> Written exercise A:
Answer these questions about the forum thread on the deck contest, one answer per line, marked the same way.
(i) How large is the deck the first poster designed?
(ii) How many finalists were chosen?
(iii) About how long did the landscaping around the residence take?

> Extract provided:
• • • •
# Could use your help...



## IloveCichlids (Jul 11, 2005)

I am presently working for a general contractor and during the past few months designed a massive deck that I entered in the Deckorators Railing contest that shows the best use of their product within an environment. I am not sure if any of you are familiar with Deckorators Railings or not but they manufacturer deck material such as railings and post caps and things of that sort. 

I designed this deck, 2 levels, 1000 sq. ft. pretty neat if I do say so myself. 

Well anyway. Deckorators emailed contractors on their list to submit photos of decks they have designed/built using their products. I entered some photos of this deck and was chosen as one of the six finalists. now people can go online and vote for the best one. The link is below. I am not saying vote for me, but the one you think is best. By the way, Ours is #6.

I am especially proud of this one because I do landscaping on the side and my partner and I did all the landscaping around this residence (total of about 8 months of sidework).

I am just very proud of all of this and I am telling everyone about it.

http://deckorators.com/FavoriteDeck.aspx

I hope you like. I wish I had night pics, even more beautiful all lit up.


----------



## Huugs (Apr 25, 2005)

Voted. And yours was honestly the best.


----------



## mlefev (Apr 19, 2005)

I'll definately go vote


----------



## fishfreaks (Jan 19, 2005)
• • • •
> Written exercise B:
Write out the seven entries below word for word, leaving out the pictures.
• • • •
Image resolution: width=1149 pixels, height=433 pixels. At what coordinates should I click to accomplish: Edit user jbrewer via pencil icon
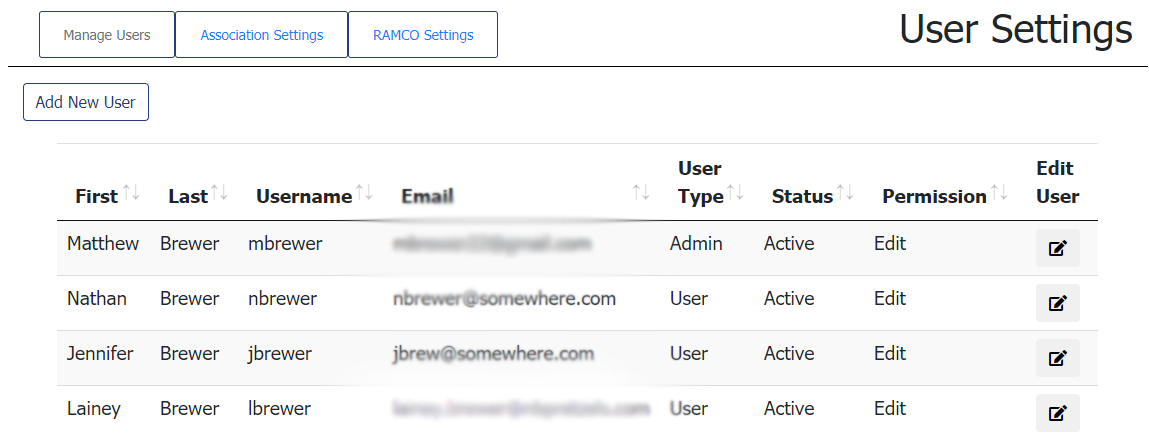click(x=1057, y=358)
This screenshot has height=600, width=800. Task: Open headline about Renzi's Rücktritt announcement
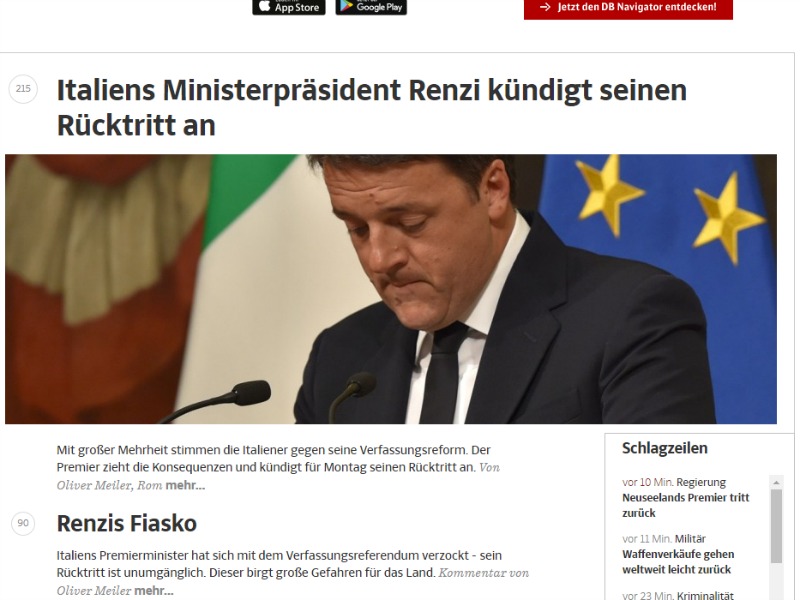tap(371, 108)
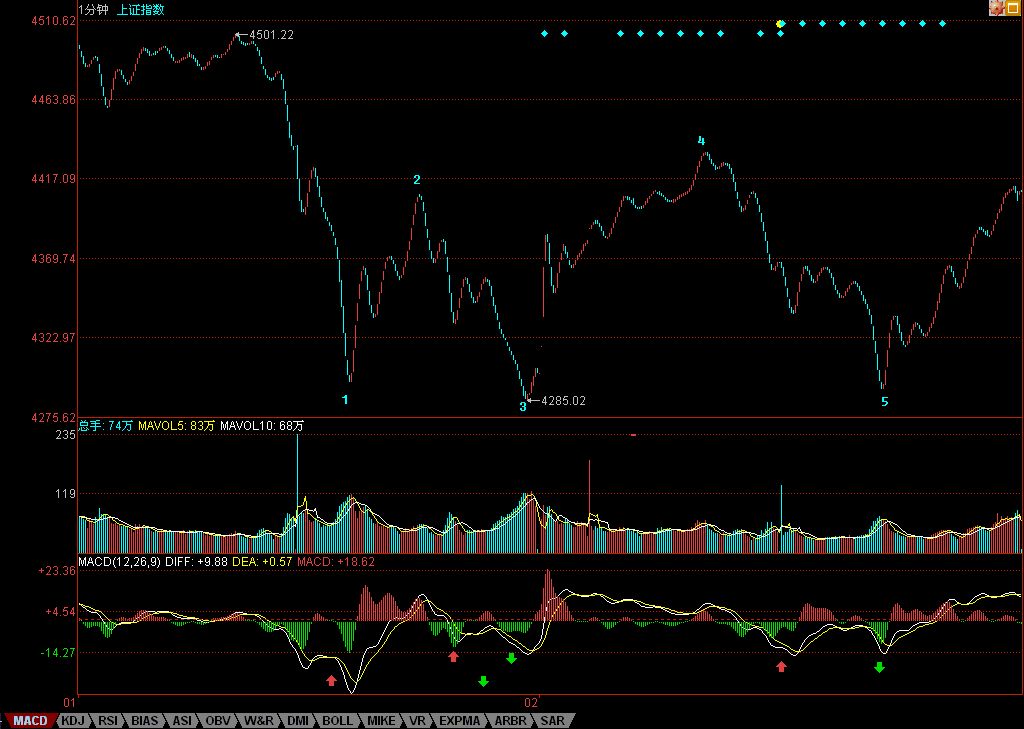The height and width of the screenshot is (729, 1024).
Task: Click the orange square window icon at top right
Action: tap(1014, 7)
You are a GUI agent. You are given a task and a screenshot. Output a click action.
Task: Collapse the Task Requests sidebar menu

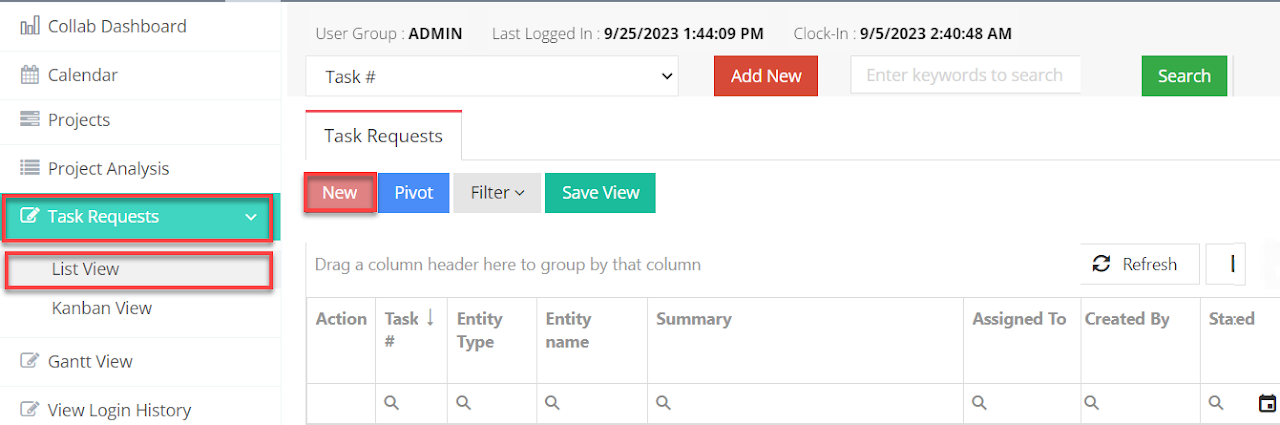(250, 217)
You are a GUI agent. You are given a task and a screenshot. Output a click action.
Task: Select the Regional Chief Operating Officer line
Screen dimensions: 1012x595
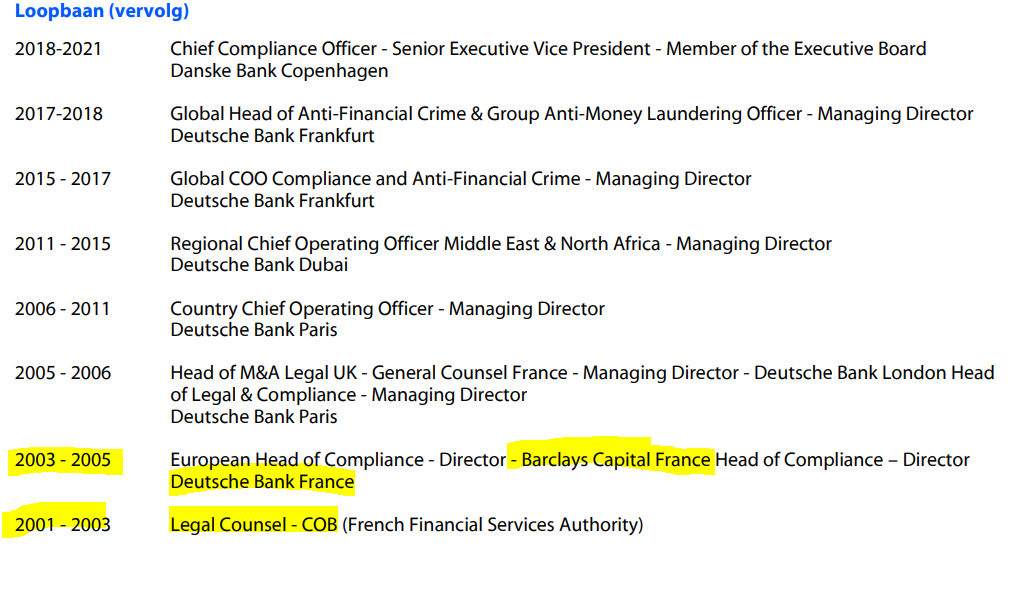[x=500, y=244]
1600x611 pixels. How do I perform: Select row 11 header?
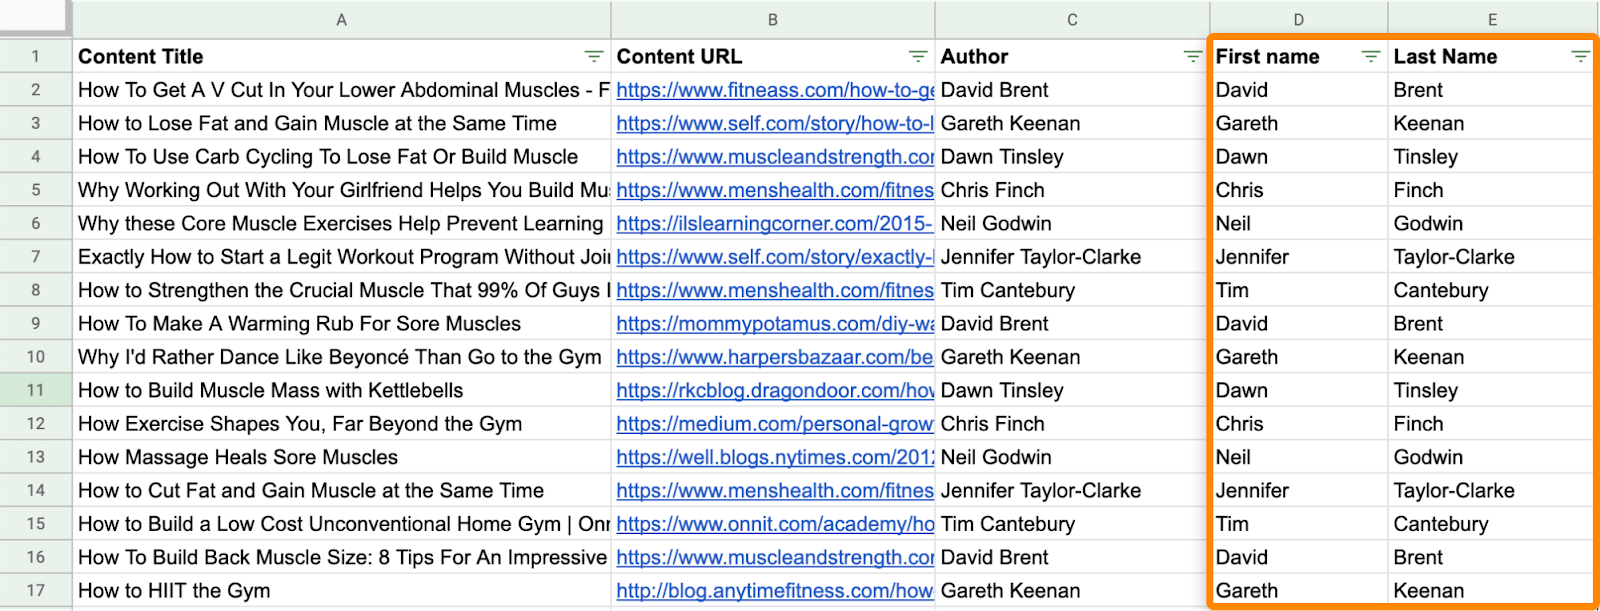(x=36, y=391)
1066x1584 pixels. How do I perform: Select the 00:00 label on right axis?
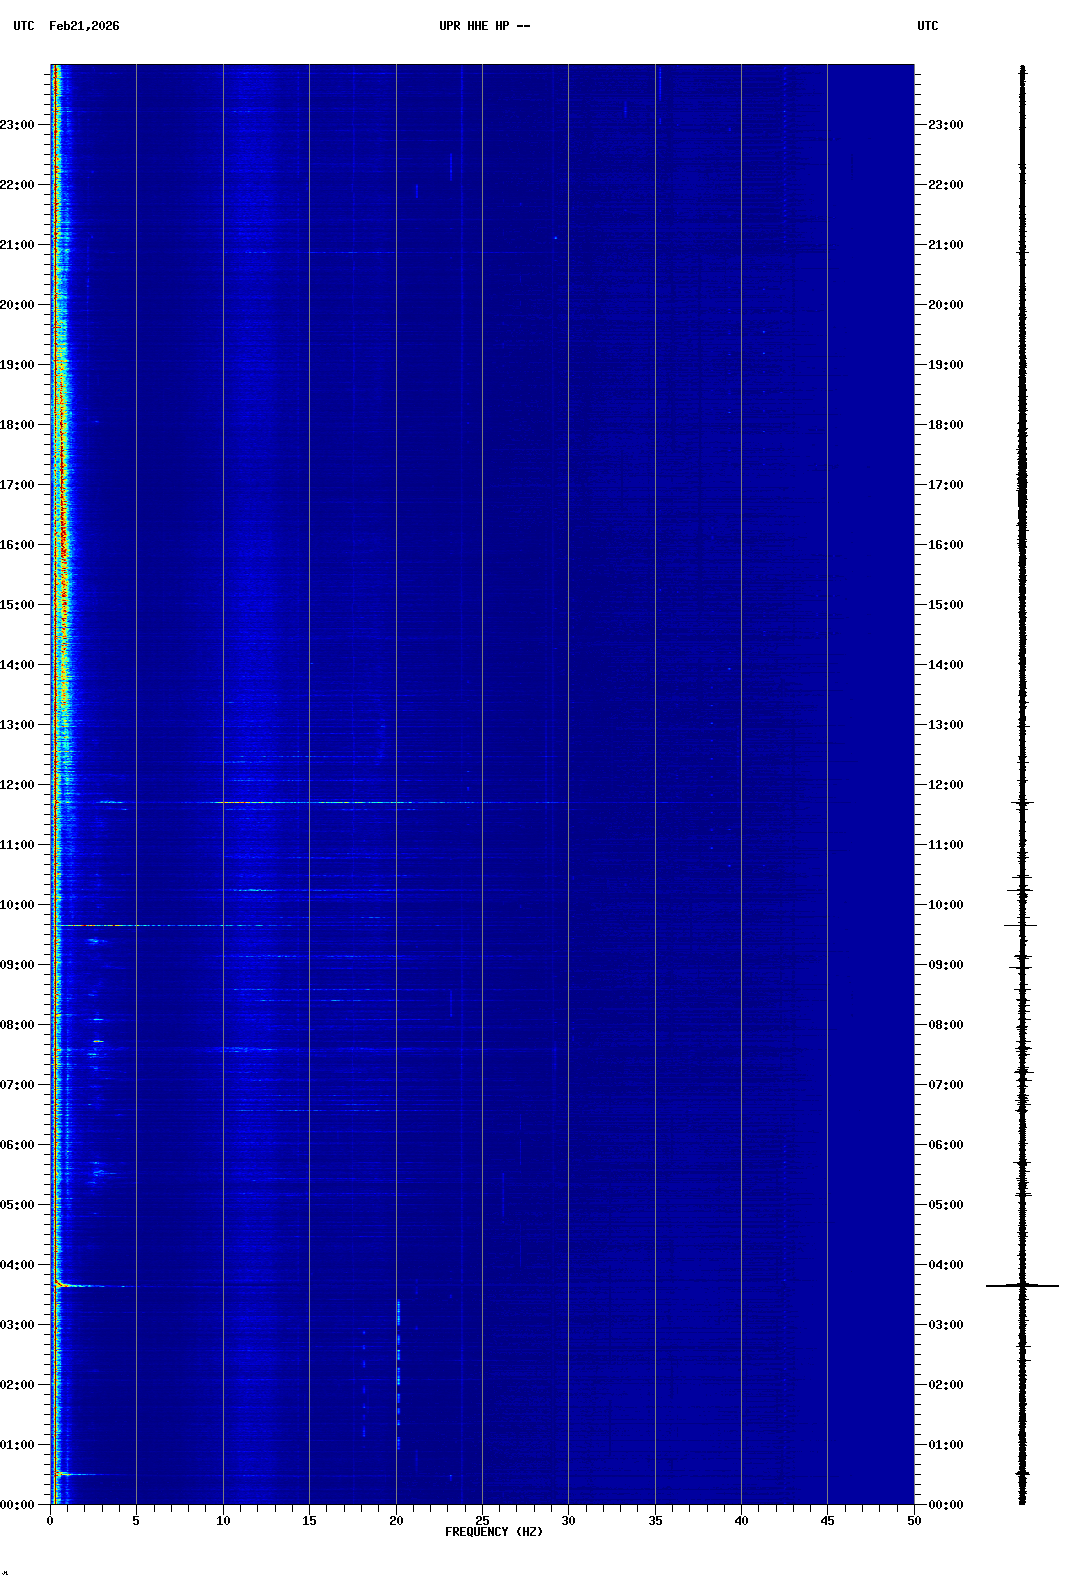click(945, 1505)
• • • •
> Exercise output A:
(i) 1000 sq. ft., on 2 levels
(ii) Six
(iii) About 8 months of sidework

> Exercise output B:
Image resolution: width=1149 pixels, height=433 pixels. At what coordinates should I click to accomplish: Edit user jbrewer via pencil icon
click(x=1057, y=358)
This screenshot has height=600, width=800. Task: Open headline about Renzi's Rücktritt announcement
tap(371, 108)
The height and width of the screenshot is (729, 1024).
Task: Click the orange square window icon at top right
Action: tap(1014, 7)
You are a GUI agent. You are given a task and a screenshot. Output a click action.
Task: Collapse the Task Requests sidebar menu

(250, 217)
You are a GUI agent. You are given a task and a screenshot. Output a click action.
Task: Select the Regional Chief Operating Officer line
Screen dimensions: 1012x595
[x=500, y=244]
1600x611 pixels. How do I perform: Select row 11 header?
(x=36, y=391)
1066x1584 pixels. How do I perform: Select the 00:00 label on right axis?
click(945, 1505)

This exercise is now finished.